Promosi wisata via laut ke Wadu Pa’a juga perlu dikencangkan. Rute laut ini bisa berangkat dari Kolo yang lebih dekat. Tentu pengunjung harus mengendarai mobil ke objek wisata itu. Boleh juga dari Pelabuhan Bima atau Pantai Lawata. Dengan tersedianya ‘bisnis’ wisata sejarah ini akan memungkinkan popularitas kunjungan ke objek situs sejarah itu akan semakin semarak. Promosinya tidak terlalu sulit. Media daring akan membantu menyosialisasikan objek dan cara menjangkaunya.
Menurut Kompas.com dalam pemberitaannya 12 Juni 2022, candi tebing ini terkesan tidak terawat. Ukiran kuno yang menghiasi tebing-tebing pun sudah mulai terkikis. Begitu juga fasilitas pendukung di kawasan wisata ini banyak yang rusak pada banyak tempat. Kondisinya terbengkalai. Nyaris tak ada wisatawan yang mau menyinggahi tempat ini sejak beberapa tahun lalu. Situs ini sempat digadang-gadang menjadi destinasi wisata sejarah kebanggaan di NTB. Namun, kondisi Situs Wadu Pa’a belum sesuai dengan ekspektasi sejak awal ditemukan.

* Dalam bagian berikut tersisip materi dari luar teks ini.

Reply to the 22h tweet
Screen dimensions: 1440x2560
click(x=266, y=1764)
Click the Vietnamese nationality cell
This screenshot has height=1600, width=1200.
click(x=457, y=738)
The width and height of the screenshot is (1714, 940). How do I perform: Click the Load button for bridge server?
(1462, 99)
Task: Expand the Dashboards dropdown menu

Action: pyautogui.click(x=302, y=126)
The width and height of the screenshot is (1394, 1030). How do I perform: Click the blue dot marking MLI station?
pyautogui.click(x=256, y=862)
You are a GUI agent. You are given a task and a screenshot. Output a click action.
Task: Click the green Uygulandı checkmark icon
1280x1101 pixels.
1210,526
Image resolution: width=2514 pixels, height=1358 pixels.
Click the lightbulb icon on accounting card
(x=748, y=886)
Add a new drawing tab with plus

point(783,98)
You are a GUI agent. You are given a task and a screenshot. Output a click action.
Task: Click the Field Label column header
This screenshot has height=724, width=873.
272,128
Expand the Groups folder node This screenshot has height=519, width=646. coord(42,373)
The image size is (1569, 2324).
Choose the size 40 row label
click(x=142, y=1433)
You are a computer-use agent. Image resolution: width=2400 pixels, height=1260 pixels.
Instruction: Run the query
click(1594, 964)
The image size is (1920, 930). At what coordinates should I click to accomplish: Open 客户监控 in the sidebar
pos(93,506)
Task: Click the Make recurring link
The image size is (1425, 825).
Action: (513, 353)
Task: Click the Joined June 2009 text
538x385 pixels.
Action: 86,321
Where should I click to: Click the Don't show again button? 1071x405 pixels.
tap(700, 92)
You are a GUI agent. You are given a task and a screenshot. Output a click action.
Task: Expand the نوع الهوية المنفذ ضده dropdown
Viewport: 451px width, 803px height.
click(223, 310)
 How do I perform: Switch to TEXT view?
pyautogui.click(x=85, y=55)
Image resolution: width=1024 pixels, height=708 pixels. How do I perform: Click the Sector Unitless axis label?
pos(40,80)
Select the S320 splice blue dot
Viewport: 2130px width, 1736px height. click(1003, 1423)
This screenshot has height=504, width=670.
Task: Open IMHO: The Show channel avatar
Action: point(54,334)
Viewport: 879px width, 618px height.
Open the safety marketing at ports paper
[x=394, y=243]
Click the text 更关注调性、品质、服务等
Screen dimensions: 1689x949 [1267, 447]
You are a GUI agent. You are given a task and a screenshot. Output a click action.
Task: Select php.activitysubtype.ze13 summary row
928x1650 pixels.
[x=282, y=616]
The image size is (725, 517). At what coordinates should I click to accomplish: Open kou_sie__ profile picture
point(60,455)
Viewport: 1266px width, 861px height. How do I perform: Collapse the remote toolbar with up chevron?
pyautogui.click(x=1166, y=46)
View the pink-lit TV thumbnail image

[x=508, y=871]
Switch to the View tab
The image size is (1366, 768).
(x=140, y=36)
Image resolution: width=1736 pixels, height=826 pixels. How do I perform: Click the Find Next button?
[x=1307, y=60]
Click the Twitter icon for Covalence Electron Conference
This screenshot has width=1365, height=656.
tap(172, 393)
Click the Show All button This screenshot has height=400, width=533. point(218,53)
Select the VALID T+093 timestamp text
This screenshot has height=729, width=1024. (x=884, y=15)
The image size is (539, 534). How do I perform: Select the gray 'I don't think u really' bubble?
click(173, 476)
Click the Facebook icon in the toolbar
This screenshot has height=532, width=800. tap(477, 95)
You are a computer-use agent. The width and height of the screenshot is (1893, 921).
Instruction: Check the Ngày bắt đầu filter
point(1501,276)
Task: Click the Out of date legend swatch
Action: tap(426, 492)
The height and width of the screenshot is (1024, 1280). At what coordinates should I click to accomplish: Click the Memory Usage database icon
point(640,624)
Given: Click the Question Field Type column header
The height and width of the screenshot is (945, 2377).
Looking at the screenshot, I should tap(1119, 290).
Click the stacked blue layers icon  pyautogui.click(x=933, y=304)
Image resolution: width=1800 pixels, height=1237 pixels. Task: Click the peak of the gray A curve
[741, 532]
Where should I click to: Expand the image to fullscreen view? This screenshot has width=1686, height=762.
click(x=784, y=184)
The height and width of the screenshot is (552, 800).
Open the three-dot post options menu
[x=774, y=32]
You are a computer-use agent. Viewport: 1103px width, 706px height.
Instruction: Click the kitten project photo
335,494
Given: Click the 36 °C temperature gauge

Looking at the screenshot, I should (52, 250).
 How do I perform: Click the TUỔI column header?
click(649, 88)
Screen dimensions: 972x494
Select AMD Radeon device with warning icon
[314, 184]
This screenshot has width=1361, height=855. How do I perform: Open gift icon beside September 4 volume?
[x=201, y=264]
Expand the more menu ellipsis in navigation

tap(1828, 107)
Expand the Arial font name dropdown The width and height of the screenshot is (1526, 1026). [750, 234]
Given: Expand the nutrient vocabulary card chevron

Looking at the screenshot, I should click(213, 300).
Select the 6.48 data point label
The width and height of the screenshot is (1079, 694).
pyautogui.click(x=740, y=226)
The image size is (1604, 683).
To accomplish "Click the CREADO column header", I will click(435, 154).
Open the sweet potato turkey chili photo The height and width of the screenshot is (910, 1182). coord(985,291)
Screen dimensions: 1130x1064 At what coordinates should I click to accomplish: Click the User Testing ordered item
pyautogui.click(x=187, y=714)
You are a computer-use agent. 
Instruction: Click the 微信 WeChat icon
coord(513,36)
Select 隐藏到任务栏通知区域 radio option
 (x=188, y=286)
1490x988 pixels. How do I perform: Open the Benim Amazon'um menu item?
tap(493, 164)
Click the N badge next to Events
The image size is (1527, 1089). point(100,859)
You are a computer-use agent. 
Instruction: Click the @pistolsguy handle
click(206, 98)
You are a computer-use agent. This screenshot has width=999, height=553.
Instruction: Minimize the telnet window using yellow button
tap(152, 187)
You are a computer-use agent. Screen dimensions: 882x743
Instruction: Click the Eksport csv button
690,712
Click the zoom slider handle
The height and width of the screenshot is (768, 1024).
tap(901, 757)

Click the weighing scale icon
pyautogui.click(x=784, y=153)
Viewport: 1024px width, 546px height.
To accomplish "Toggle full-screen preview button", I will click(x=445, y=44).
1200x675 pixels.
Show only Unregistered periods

Baca Juga : Mantan Dirut BRI Temu Kangen: (4)Satu Malam, Bobol 4 Kantor BRI Unit
Padahal, situs tersebut dianggap memiliki potensi peninggalan sejarah yang harus dilestarikan. Situs Wadu Pa’a terletak di Desa Kananta, Kecamatan Soromandi ini, berjarak sekitar 43 kilometer dari Ibu Kota Kabupaten Bima. Objek itu telah ditetapkan menjadi cagar budaya. Kawasan ini merupakan bagian dari sisi barat laut Teluk Bima, yang menghadap ke lautan lepas.
Pemandangan di Teluk Sowa berhias tebing yang berbatasan langsung dengan ombak yang mengalun tenang. Keberadaan situs ini juga terlindungi oleh tiupan angin dan gelombang laut.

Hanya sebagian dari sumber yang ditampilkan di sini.